[PAGE TEXT]
--------
We will not test for linearity in our problems.
Assumption of homogeneity of variance - 1




The assumption of homogeneity of variance is particular important in
the classification stage of discriminant analysis.
If one of the groups defined by the dependent variable has greater
dispersion than others, cases will tend to be over classified in it.
Homogeneity of variance is tested with Box's M test, which tests the
null hypotheses that the group variance-covariance matrices are equal.
If we fail to reject this null hypothesis and conclude that the variances
are equal, we use the SPSS default of using a pooled covariance matrix
in classification.
If we reject the null hypothesis and conclude that the variances are
heterogeneous, we substitute separate covariance matrices in the
classification, and evaluate whether or not our classification accuracy
is improved.
Assumption of homogeneity of variance - 2
SPSS does not calculate a cross-validated
accuracy rate when it uses separate
covariance matrices in classification.
When we use separate covariance matrices in
classification, the decision to use the baseline
or the revised model is based on the
accuracy rates that SPSS identifies as the %
of original grouped cases correctly classified.
Detecting outliers in discriminant analysis - 1



In the classification phase of discriminant analysis, each case will be
predicted to be a member of one of the groups defined by the
dependent variable.
The assignment is based on proximity, i.e. the case will be assigned to
the group it is closest to in multidimensional space.
Just as we use z-scores to measure the location of a case in a
distribution with a given mean and standard deviation, we can use
Mahalanobis distance as a measure of the location of a case relative to
the centroid and covariance matrix for the cases in the distribution for
a group of cases. The centroid and covariance matrix are the
multivariate equivalents of a mean and standard deviation.
Detecting outliers in discriminant analysis - 2



According to the SPSS Base 10.0 Applications Guide, page 259, "cases
with large values of Mahalanobis distance from their group mean can
be identified as outliers."
In the Casewise Statistics output, SPSS provides us with the Squared
Mahalanobis Distance to the Centroid for each of the groups defined
by the dependent variable.
If a case has a large Squared Mahalanobis Distance to the Centroid is
most likely to belong to, it is an outlier.
Detecting outliers in discriminant analysis - 3



If we calculate the critical value that identifies a "large" value for
Mahalanobis D² distance, we can scan the Casewise Statistics table to
identify outliers.
When we identified multivariate outliers, we used the SPSS function
CDF.CHISQ to calculate the probability of obtaining a D² of a certain
size, given the number of independent variables in the analysis.
SPSS has a parallel function, IDF.CHISQ, that computes the size of D²
needed to reach a specific probability, given the number of
independent variables in the analysis.
Detecting outliers in discriminant analysis - 4



Since we are dealing with the classification phase of discriminant
analysis, we use the number of independent variables included in
computing the discriminant scores for cases.
For simultaneous discriminant analysis in which all independent
variables are entered at the same time, we use the total number of
independent variables in the calculations for the critical value for D².
For stepwise discriminant analysis, in which variables are entered by
statistical criteria, we use the number of variables satisfying the
statistical criteria in the calculations for the critical value for D².
--------
[INFORMATION PROVIDED]
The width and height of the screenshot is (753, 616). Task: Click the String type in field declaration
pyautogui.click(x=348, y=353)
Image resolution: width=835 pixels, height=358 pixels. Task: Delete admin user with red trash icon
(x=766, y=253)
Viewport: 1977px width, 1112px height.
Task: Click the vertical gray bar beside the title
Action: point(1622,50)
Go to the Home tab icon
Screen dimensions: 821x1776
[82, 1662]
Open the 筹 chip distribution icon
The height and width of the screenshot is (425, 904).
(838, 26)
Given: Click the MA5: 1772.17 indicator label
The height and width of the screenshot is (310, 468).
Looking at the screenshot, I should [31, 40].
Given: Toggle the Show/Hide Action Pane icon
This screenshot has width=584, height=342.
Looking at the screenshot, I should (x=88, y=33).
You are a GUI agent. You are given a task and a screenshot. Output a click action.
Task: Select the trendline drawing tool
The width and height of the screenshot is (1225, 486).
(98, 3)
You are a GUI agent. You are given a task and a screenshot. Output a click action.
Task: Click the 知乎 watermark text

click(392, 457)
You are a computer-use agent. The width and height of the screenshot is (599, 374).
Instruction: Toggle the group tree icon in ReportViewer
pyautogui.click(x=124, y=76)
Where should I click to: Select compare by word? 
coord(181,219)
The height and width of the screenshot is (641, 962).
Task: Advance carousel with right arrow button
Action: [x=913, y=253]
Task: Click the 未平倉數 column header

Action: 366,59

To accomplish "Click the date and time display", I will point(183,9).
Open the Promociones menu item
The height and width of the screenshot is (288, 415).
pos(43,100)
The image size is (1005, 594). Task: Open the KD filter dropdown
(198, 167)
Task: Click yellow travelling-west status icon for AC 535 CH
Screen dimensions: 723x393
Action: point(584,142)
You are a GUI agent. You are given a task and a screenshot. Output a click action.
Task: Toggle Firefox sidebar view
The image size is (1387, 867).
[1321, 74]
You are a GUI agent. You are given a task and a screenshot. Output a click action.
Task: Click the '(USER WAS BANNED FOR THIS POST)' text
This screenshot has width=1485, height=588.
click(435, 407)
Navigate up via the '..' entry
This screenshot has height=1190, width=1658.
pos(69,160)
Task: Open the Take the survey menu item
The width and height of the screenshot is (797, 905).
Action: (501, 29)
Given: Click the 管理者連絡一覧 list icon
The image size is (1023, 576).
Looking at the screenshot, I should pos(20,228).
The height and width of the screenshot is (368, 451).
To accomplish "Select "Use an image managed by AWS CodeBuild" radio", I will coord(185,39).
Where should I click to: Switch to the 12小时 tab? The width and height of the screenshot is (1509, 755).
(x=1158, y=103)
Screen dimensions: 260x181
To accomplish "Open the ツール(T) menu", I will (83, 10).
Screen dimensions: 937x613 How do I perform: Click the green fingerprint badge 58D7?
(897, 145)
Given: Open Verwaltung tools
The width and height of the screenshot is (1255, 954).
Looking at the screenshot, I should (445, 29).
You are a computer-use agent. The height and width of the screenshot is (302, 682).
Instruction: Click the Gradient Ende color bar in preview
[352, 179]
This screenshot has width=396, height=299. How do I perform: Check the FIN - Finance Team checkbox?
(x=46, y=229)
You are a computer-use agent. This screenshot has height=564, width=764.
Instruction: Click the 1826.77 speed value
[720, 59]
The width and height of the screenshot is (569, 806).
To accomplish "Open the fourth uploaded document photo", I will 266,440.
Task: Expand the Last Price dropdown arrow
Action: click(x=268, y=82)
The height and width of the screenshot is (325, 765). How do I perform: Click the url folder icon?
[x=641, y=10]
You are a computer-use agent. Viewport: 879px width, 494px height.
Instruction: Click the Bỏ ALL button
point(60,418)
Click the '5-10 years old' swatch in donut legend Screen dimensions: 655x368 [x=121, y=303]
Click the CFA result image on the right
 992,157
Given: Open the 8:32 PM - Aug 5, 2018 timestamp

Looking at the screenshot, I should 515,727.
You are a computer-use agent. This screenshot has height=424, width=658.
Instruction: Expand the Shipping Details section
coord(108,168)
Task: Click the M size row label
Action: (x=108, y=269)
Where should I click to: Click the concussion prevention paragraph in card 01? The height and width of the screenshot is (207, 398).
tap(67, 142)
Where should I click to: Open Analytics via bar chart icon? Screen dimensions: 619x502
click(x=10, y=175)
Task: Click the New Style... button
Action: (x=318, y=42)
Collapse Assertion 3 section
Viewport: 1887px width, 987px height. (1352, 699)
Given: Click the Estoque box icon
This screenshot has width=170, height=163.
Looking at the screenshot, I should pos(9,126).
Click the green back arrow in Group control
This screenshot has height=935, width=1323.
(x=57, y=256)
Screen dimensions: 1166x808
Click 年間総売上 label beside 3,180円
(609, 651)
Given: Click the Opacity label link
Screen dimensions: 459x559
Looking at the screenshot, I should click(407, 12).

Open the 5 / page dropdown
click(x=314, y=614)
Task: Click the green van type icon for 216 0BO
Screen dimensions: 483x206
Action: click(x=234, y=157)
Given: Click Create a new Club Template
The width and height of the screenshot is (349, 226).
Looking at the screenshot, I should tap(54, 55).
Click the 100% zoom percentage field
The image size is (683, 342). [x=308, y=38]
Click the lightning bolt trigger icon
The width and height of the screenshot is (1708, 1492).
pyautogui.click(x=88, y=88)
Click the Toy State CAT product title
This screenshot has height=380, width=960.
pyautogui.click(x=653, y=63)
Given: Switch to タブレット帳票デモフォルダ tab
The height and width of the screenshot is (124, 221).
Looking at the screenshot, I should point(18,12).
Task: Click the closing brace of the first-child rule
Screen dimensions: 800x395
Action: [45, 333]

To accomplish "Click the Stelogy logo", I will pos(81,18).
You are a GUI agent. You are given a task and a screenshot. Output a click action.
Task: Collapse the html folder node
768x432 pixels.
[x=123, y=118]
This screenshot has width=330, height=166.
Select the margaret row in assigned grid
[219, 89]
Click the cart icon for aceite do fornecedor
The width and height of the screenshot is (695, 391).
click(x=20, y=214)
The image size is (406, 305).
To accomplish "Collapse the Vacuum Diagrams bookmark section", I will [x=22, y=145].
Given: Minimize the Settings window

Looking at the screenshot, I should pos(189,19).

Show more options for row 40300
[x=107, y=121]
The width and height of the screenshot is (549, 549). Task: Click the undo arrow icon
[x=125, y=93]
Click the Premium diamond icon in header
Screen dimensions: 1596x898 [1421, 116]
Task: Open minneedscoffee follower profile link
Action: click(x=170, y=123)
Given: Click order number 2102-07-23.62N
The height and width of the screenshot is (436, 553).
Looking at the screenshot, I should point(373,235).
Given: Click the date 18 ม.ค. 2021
--------
[EXERCISE]
Quote the discriminant analysis text word for word, starting with "SPSS has a parallel" and going on through "scores for cases.". The data come from a different source than the discriminant analysis text.

[SOLUTION FOR THIS PROBLEM]
SPSS has a parallel function, IDF.CHISQ, that computes the size of D²
needed to reach a specific probability, given the number of
independent variables in the analysis.
Detecting outliers in discriminant analysis - 4



Since we are dealing with the classification phase of discriminant
analysis, we use the number of independent variables included in
computing the discriminant scores for cases.